[Word and element locating data]
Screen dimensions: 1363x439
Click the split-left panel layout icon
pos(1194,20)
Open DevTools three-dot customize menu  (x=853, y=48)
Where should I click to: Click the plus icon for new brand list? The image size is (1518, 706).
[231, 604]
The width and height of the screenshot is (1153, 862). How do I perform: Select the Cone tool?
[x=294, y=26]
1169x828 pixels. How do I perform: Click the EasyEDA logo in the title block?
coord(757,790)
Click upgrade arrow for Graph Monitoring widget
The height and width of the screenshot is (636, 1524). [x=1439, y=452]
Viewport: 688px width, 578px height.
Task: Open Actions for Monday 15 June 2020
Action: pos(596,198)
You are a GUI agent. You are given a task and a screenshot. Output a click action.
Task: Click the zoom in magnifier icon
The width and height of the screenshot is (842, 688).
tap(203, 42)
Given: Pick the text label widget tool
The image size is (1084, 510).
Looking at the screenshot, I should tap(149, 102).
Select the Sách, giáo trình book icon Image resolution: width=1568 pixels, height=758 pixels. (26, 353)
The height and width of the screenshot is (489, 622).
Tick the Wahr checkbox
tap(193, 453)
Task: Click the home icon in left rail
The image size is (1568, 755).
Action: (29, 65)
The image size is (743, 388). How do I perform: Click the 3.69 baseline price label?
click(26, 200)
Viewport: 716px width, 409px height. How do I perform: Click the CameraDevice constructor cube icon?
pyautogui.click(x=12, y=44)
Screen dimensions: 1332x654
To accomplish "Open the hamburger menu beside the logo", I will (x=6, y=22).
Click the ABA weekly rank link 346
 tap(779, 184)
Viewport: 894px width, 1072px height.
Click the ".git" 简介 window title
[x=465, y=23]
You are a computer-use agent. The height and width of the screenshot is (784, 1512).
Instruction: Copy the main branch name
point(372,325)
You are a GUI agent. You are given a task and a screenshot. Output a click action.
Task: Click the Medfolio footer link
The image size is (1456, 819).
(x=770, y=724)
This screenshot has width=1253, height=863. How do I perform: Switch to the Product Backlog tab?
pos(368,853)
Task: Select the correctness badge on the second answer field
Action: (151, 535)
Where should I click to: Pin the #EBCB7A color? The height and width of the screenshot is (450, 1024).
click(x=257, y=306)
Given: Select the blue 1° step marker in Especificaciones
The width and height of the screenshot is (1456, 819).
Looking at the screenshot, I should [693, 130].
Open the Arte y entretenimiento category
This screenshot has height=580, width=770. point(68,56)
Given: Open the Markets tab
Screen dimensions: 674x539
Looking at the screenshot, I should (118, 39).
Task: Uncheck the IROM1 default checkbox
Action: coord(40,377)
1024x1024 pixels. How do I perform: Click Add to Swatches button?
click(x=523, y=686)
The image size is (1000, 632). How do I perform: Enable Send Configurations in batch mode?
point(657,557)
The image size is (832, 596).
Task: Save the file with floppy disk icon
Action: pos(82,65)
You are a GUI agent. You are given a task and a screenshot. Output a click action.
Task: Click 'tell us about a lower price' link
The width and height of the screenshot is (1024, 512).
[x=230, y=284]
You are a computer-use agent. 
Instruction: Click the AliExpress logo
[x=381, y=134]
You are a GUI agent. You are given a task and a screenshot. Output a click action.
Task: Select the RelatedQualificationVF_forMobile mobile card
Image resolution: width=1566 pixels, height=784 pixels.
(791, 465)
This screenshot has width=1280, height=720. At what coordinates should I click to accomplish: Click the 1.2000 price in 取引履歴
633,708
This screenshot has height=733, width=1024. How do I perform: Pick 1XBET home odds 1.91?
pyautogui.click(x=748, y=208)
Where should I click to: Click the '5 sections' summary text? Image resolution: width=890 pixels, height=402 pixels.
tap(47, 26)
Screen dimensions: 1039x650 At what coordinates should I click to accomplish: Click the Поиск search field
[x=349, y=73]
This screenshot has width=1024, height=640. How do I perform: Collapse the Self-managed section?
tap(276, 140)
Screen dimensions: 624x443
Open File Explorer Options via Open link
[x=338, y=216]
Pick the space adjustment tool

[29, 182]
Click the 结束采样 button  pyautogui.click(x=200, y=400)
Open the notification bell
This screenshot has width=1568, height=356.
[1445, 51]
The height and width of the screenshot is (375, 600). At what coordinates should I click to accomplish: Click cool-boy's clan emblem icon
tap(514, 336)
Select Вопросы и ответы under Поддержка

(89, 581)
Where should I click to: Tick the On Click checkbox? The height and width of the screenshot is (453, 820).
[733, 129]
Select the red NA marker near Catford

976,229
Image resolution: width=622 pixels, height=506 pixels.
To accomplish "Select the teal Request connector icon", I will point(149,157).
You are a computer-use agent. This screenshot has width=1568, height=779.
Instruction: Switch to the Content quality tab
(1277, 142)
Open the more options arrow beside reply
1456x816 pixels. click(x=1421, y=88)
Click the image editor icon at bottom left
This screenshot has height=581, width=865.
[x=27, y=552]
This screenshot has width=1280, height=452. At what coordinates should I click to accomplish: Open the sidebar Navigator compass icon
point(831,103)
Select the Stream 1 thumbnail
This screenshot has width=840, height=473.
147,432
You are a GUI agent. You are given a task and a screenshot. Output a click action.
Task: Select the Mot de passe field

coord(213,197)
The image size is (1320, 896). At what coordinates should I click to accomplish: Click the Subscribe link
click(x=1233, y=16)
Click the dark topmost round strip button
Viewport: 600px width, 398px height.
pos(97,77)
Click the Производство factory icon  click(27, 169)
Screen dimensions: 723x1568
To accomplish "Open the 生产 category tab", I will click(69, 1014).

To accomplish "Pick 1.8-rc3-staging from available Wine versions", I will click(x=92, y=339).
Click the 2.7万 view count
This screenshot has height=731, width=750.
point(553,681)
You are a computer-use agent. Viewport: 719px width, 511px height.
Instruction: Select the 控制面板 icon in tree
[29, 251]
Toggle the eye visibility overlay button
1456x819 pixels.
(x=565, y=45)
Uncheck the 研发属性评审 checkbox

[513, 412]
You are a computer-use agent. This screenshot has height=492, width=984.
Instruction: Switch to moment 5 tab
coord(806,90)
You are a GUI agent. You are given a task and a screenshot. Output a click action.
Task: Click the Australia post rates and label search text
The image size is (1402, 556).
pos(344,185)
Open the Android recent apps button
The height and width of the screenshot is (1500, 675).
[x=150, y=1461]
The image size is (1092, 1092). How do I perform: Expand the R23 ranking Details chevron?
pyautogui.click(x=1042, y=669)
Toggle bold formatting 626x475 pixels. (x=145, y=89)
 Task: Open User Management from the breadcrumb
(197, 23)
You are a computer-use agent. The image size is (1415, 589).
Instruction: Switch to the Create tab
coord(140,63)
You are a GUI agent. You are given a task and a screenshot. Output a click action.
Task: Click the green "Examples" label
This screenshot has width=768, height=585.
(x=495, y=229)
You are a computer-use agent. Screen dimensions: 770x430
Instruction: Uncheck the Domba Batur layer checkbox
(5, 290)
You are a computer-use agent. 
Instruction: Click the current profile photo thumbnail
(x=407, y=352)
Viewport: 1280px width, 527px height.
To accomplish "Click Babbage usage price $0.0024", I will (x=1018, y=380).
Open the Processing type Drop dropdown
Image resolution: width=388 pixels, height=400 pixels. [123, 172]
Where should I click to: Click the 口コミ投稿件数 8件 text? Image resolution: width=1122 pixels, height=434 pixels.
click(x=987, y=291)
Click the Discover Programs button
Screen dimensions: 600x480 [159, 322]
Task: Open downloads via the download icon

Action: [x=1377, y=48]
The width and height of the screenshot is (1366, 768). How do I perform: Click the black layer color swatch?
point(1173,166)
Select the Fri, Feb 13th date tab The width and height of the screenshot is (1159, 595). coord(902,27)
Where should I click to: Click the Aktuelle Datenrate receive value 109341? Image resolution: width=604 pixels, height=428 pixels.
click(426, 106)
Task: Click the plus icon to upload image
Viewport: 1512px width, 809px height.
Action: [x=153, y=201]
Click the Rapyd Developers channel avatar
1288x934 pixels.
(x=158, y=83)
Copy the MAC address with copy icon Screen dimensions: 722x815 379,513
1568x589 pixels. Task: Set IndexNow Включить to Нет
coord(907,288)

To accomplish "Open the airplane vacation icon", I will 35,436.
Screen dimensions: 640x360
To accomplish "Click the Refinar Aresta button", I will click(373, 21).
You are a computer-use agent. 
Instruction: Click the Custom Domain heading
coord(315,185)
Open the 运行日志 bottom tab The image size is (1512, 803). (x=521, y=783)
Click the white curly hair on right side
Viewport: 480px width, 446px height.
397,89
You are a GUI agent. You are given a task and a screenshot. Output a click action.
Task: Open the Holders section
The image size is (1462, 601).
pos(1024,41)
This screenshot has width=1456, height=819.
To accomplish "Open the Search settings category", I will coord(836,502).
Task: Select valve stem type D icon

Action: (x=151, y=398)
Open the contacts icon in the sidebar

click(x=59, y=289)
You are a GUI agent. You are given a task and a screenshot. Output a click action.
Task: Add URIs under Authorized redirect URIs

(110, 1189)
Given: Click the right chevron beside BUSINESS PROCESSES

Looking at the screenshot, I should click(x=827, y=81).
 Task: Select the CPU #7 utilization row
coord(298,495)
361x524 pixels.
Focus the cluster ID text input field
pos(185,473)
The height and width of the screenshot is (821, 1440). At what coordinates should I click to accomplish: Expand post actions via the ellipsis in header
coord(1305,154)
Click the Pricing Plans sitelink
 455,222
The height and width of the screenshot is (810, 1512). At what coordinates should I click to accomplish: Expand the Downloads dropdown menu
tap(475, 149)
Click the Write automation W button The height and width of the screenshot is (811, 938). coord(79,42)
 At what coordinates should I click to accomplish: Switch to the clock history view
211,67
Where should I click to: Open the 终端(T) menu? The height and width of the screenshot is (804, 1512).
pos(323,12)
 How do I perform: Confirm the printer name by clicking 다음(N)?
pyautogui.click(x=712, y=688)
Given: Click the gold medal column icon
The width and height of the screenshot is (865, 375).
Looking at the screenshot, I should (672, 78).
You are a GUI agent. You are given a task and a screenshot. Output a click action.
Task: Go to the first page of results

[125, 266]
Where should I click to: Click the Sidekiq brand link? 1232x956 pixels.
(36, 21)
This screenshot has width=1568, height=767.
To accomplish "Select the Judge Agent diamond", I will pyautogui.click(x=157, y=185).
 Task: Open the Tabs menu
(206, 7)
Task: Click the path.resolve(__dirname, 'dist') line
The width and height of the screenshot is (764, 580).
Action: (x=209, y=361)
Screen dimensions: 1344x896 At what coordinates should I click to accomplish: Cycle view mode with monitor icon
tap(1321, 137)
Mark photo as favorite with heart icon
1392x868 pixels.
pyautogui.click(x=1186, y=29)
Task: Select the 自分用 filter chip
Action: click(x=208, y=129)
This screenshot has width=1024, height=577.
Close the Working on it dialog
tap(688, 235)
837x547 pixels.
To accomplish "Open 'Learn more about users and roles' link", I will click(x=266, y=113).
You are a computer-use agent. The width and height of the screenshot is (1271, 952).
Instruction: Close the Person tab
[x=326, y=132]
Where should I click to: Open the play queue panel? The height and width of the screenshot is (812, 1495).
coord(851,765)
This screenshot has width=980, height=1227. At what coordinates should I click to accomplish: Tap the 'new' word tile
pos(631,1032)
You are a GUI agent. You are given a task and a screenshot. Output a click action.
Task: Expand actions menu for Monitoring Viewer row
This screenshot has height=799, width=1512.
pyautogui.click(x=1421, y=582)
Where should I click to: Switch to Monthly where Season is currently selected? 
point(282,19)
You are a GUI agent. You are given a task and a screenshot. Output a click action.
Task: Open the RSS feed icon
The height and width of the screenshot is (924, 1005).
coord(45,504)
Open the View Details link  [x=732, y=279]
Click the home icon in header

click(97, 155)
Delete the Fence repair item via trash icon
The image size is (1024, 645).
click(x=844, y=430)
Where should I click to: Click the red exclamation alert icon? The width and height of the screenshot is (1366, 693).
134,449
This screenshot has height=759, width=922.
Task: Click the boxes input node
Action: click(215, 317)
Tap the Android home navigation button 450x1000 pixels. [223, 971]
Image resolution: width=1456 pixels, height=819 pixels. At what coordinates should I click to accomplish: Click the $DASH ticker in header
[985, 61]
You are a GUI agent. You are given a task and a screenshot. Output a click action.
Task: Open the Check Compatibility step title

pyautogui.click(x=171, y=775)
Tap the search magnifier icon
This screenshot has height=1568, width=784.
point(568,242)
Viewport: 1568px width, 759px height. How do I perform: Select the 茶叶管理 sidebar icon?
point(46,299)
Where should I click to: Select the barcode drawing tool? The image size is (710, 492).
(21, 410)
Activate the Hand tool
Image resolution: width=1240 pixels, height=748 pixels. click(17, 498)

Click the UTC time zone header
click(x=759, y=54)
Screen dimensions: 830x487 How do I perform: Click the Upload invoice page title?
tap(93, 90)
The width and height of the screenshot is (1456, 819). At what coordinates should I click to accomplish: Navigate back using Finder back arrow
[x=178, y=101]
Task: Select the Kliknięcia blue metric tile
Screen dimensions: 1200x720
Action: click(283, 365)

- [Work to complete]: Return each line of the items above that contains the string "label", matching case exactly.

- [Response below]:
Given: Pick the text label widget tool
The image size is (743, 388). How do I perform: Click the 3.69 baseline price label?
Task: Click the Australia post rates and label search text
Task: Click the green "Examples" label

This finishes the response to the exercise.